Publication characteristics tied to treatment effects
(HealthDay)—Published trials have larger treatment effects than unpublished trials, while trials published in a language other than English have larger treatment effects versus those published in English, according to research published online Aug. 21 in the Annals of Internal Medicine.
Agnes Dechartres, M.D., Ph.D., from the Université Paris Decartes, and colleagues compared treatment effects between published and unpublished randomized controlled trials (RCTs) and between trials published in English and other languages.
Of the 5,659 RCTs included in 698 meta-analyses, 93.7 and 6.3 percent were published as journal articles and unpublished, respectively. Of the 5,303 journal articles, 92.6 and 7.4 percent were published in English or another language, respectively. The researchers found that compared with unpublished trials, published trials had larger treatment effects (combined ratio of odds ratios for 174 meta-analyses, 0.90). Larger treatment effects were seen in trials published in a language other than English versus in English (combined ratio of odds ratios for 147 meta-analyses, 0.86).

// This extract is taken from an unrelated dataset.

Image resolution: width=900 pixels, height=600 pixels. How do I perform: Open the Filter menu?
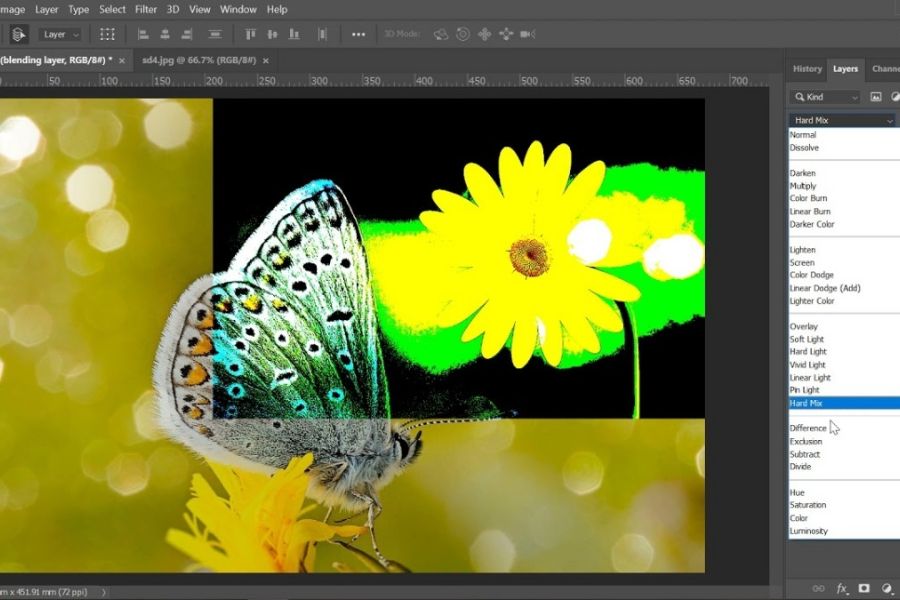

"Our study has important implications for the planning and conduct of systematic reviews. Our results confirm that restricting a search to published trials may lead to overestimation of treatment effects, possibly affecting meta-analysis results and conclusions," the authors write. "Trials published in a language other than English showed larger treatment effect estimates than those published in English. Our results suggest that these studies have lower methodological quality."